(Beginning of PROVIDED INFORMATION)

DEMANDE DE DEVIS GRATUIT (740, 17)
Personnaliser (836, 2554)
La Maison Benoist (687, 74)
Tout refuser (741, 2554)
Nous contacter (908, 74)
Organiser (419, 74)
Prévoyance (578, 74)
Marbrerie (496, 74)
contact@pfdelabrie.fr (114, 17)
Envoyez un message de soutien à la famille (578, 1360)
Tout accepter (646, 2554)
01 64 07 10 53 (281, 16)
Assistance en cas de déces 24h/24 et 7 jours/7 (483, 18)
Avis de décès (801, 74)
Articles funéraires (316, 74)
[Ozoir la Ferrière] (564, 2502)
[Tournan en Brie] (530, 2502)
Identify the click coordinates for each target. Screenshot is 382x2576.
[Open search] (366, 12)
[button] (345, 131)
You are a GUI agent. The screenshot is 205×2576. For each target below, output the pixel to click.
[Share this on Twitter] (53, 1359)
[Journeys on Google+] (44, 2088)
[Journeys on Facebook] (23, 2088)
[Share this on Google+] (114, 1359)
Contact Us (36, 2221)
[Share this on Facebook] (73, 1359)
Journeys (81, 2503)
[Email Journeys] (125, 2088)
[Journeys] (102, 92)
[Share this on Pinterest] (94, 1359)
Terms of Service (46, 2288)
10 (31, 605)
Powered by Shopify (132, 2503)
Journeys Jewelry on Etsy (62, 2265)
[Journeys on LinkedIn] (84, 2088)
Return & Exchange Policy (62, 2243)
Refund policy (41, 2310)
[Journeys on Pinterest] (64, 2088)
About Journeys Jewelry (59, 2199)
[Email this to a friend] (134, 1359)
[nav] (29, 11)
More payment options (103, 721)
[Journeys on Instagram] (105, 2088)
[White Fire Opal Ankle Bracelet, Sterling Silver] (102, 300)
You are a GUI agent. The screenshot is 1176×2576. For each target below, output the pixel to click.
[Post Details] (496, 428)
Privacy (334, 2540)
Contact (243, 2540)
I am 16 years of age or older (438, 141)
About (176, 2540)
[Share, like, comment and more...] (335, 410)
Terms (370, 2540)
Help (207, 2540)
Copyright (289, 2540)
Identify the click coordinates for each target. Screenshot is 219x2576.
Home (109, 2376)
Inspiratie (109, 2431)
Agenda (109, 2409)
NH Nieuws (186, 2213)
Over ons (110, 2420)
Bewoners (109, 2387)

(End of PROVIDED INFORMATION)

_EXERCISE REQUIREMENTS_. Everything from the line with "Avis de décès (801, 74)" to the end of the listing above is to be set down exactly, both ends included.

_RESPONSE_.
Avis de décès (801, 74)
Articles funéraires (316, 74)
[Ozoir la Ferrière] (564, 2502)
[Tournan en Brie] (530, 2502)
Identify the click coordinates for each target. Screenshot is 382x2576.
[Open search] (366, 12)
[button] (345, 131)
You are a GUI agent. The screenshot is 205×2576. For each target below, output the pixel to click.
[Share this on Twitter] (53, 1359)
[Journeys on Google+] (44, 2088)
[Journeys on Facebook] (23, 2088)
[Share this on Google+] (114, 1359)
Contact Us (36, 2221)
[Share this on Facebook] (73, 1359)
Journeys (81, 2503)
[Email Journeys] (125, 2088)
[Journeys] (102, 92)
[Share this on Pinterest] (94, 1359)
Terms of Service (46, 2288)
10 (31, 605)
Powered by Shopify (132, 2503)
Journeys Jewelry on Etsy (62, 2265)
[Journeys on LinkedIn] (84, 2088)
Return & Exchange Policy (62, 2243)
Refund policy (41, 2310)
[Journeys on Pinterest] (64, 2088)
About Journeys Jewelry (59, 2199)
[Email this to a friend] (134, 1359)
[nav] (29, 11)
More payment options (103, 721)
[Journeys on Instagram] (105, 2088)
[White Fire Opal Ankle Bracelet, Sterling Silver] (102, 300)
You are a GUI agent. The screenshot is 1176×2576. For each target below, output the pixel to click.
[Post Details] (496, 428)
Privacy (334, 2540)
Contact (243, 2540)
I am 16 years of age or older (438, 141)
About (176, 2540)
[Share, like, comment and more...] (335, 410)
Terms (370, 2540)
Help (207, 2540)
Copyright (289, 2540)
Identify the click coordinates for each target. Screenshot is 219x2576.
Home (109, 2376)
Inspiratie (109, 2431)
Agenda (109, 2409)
NH Nieuws (186, 2213)
Over ons (110, 2420)
Bewoners (109, 2387)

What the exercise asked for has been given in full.